Given request —
Could you return verbatim every line of the listing below, from the line containing "Task: Choose Import CSV file to this column" through the line containing "Action: (x=1241, y=248)", both included, with the pictures left out?

Data entries —
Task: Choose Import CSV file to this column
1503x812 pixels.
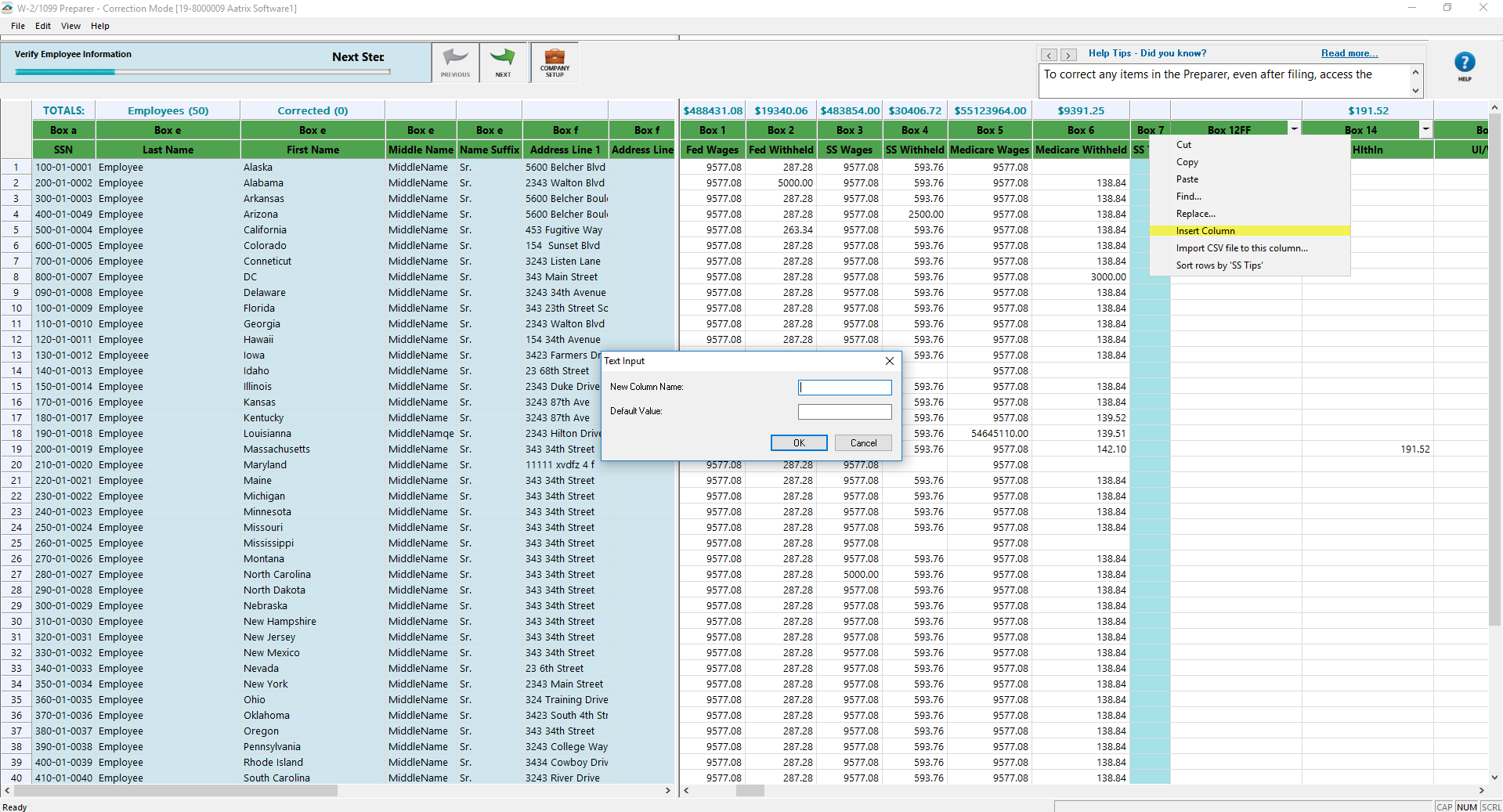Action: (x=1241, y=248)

...

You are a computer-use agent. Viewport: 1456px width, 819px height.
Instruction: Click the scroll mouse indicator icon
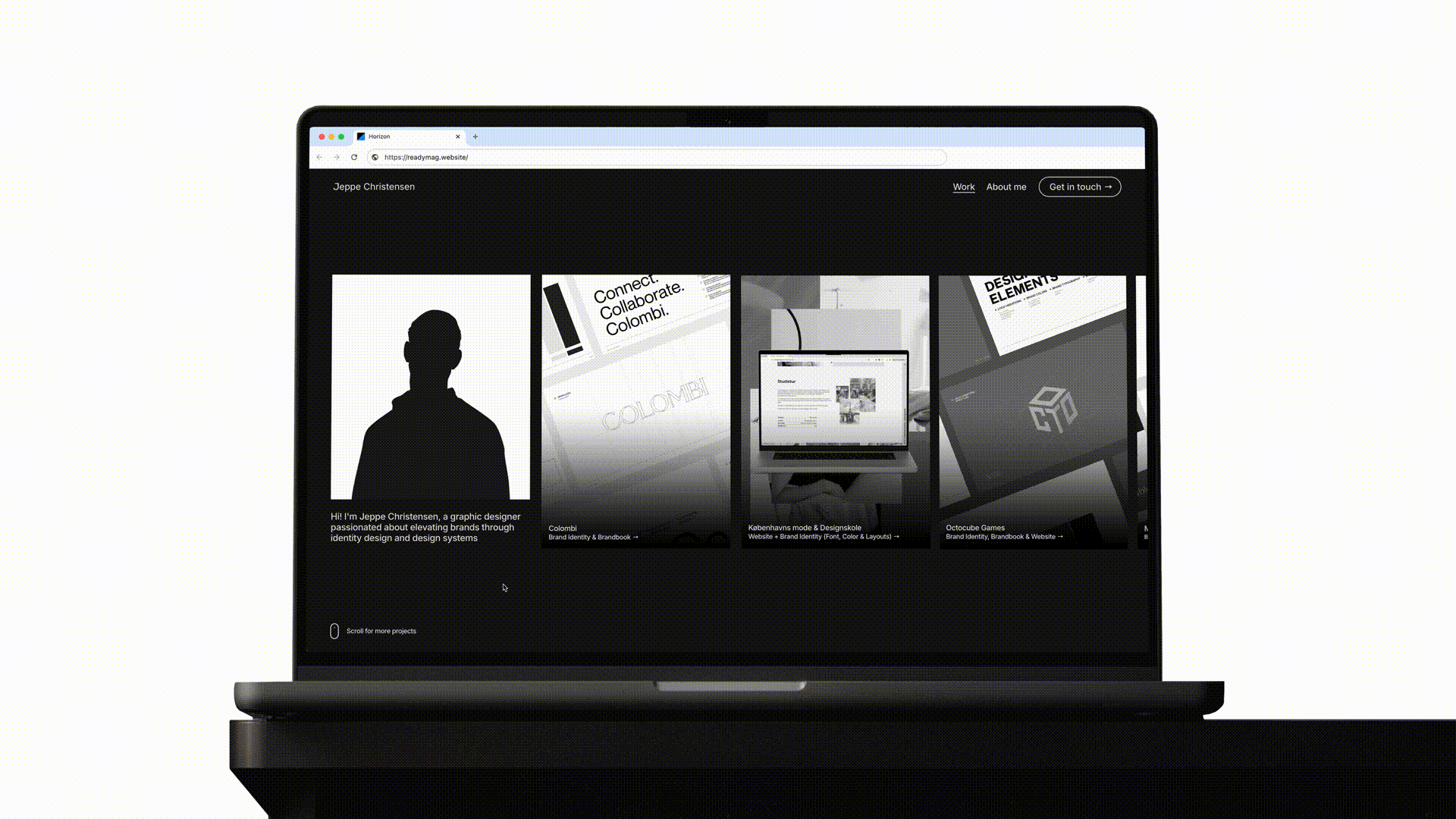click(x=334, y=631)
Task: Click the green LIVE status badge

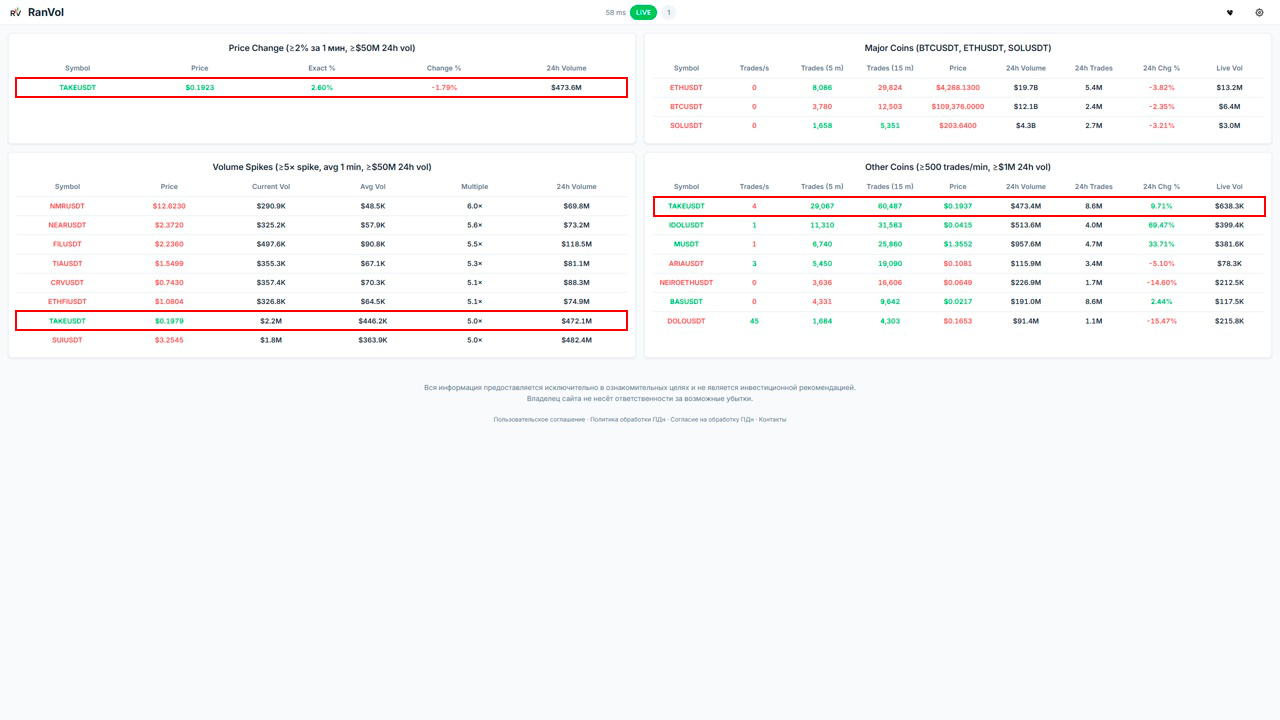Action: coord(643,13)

==

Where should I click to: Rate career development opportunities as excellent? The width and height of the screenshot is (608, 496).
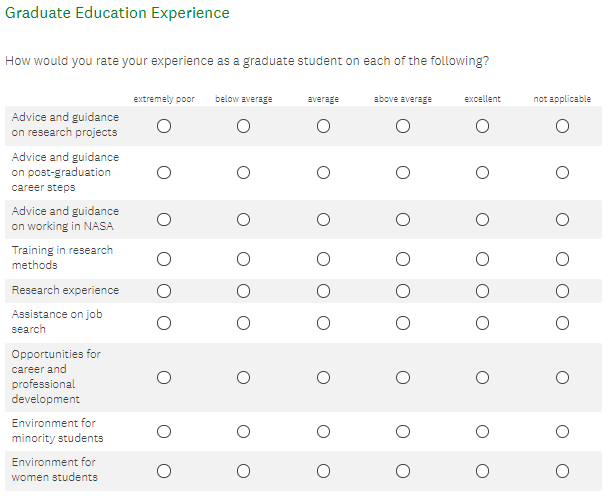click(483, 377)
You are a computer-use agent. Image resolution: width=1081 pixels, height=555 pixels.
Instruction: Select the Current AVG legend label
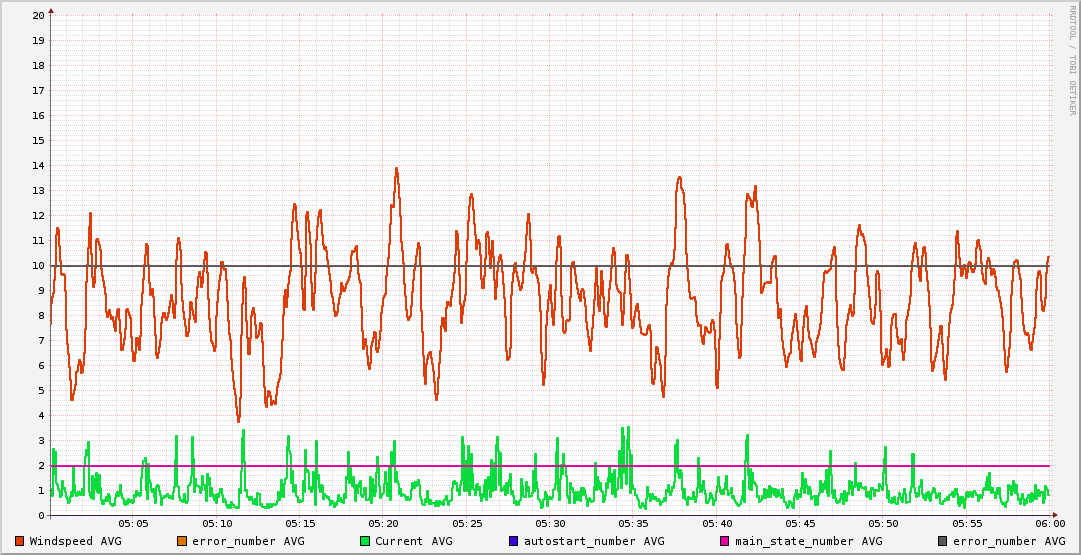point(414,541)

Result of the task —
Task: Choose Import CSV file to this column
1503x812 pixels.
Action: (x=1241, y=248)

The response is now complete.